I would like to plot a map of the US using ggplot2
where the map is divided into 1 of 4 regions with blank spaces b/w each. Additionally, I have a set of city coordinates I would like to map onto each region. My issue is the following. I can create the map just fine, but I cannot get the city coordinate points to fall on the map. I understand that adding spaces between the region necessitates changing the coordinates for the map but I've also changed the coordinates for the cities accordingly such that I thought they would shift with on another but the whole thing is a mess...
library(maps)
library(ggplot2)
us.map <- map_data('state')
# add map regions
us.map$PADD[us.map$region %in%
c("connecticut", "maine", "massachusetts", "new hampshire", "rhode island", "vermont", "new jersey", "new york", "pennsylvania")] <- "PADD 1: East Coast"
us.map$PADD[us.map$region %in%
c("illinois", "indiana", "michigan", "ohio", "wisconsin", "iowa", "kansas", "minnesota", "missouri", "nebraska", "north dakota", "south dakota")] <- "PADD 2: Midwest"

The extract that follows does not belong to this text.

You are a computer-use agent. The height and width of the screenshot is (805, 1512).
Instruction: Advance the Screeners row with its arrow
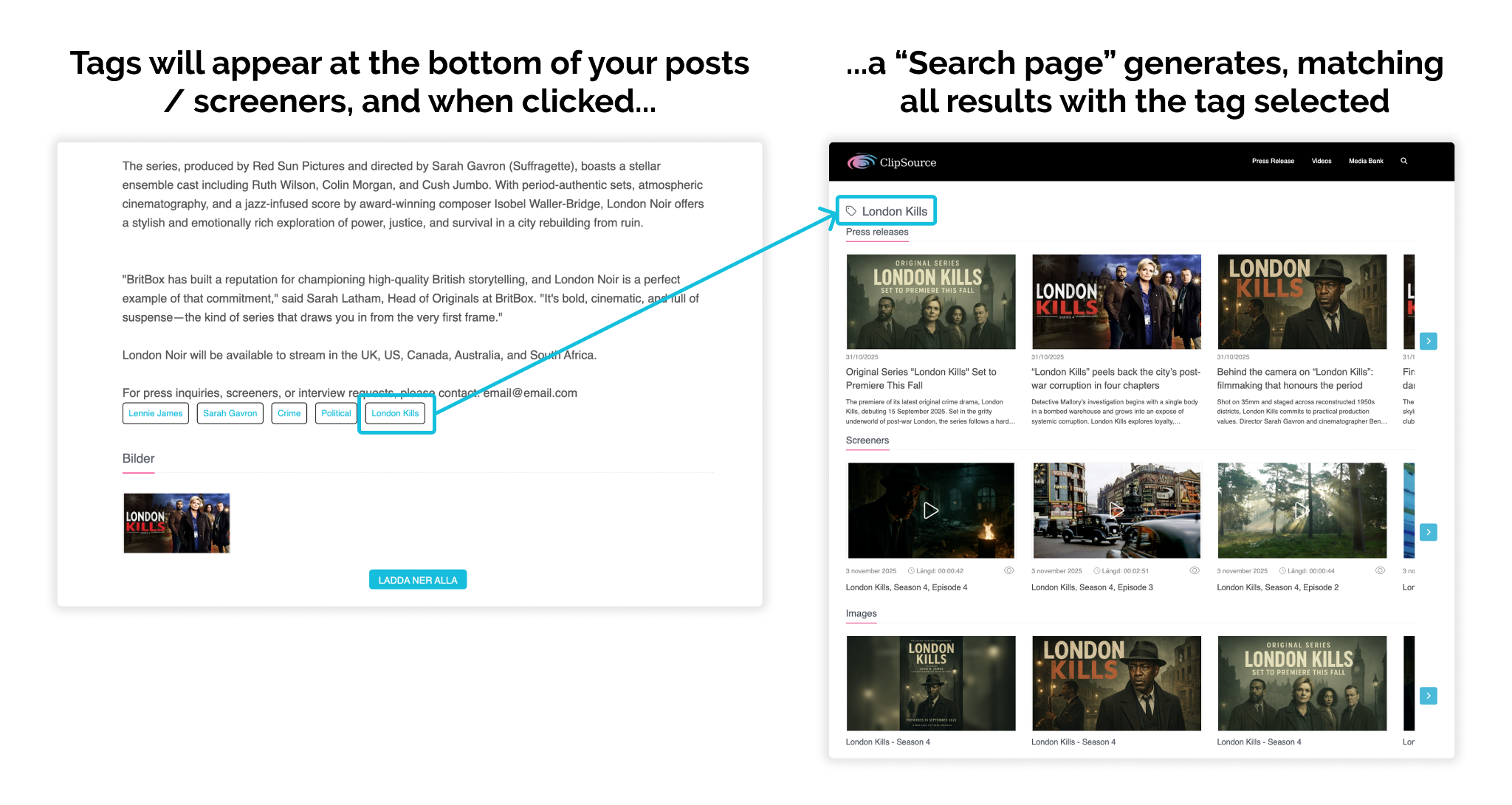point(1428,532)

us.map$PADD[us.map$region %in%
c("delaware", "florida", "georgia", "maryland", "north carolina", "south carolina", "virginia", "district of columbia", "west virginia", "alabama", "kentucky", "mississippi", "tennessee", "arkansas", "louisiana", "oklahoma", "texas")] <- "PADD 3: Gulf Coast"

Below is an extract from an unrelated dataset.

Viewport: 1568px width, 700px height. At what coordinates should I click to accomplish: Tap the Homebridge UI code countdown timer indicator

us.map$PADD[us.map$region %in%
c("alaska", "california", "hawaii", "oregon", "washington", "arizona", "colorado", "idaho", "montana", "nevada", "new mexico", "utah", "wyoming")] <- "PADD 4: West Coast"
# subset the dataframe by region (PADD) and move lat/lon accordingly
us.map$lat.transp[us.map$PADD == "PADD 1: East Coast"] <- us.map$lat[us.map$PADD == "PADD 1: East Coast"]
us.map$long.transp[us.map$PADD == "PADD 1: East Coast"] <- us.map$long[us.map$PADD == "PADD 1: East Coast"] + 5
us.map$lat.transp[us.map$PADD == "PADD 2: Midwest"] <- us.map$lat[us.map$PADD == "PADD 2: Midwest"]
us.map$long.transp[us.map$PADD == "PADD 2: Midwest"] <- us.map$long[us.map$PADD == "PADD 2: Midwest"]
us.map$lat.transp[us.map$PADD == "PADD 3: Gulf Coast"] <- us.map$lat[us.map$PADD == "PADD 3: Gulf Coast"] - 3
us.map$long.transp[us.map$PADD == "PADD 3: Gulf Coast"] <- us.map$long[us.map$PADD == "PADD 3: Gulf Coast"]
us.map$lat.transp[us.map$PADD == "PADD 4: West Coast"] <- us.map$lat[us.map$PADD == "PADD 4: West Coast"] - 2
us.map$long.transp[us.map$PADD == "PADD 4: West Coast"] <- us.map$long[us.map$PADD == "PADD 4: West Coast"] - 10
# plot
ggplot(us.map, aes(x=long.transp, y=lat.transp), colour="white") +
geom_polygon(aes(group = group, fill="red")) +
theme(panel.background = element_blank(), # remove background
panel.grid = element_blank(),
axis.line = element_blank(),
axis.title = element_blank(),
axis.ticks = element_blank(),
axis.text = element_blank()) +
coord_equal()+ scale_fill_manual(values="lightgrey", guide=FALSE)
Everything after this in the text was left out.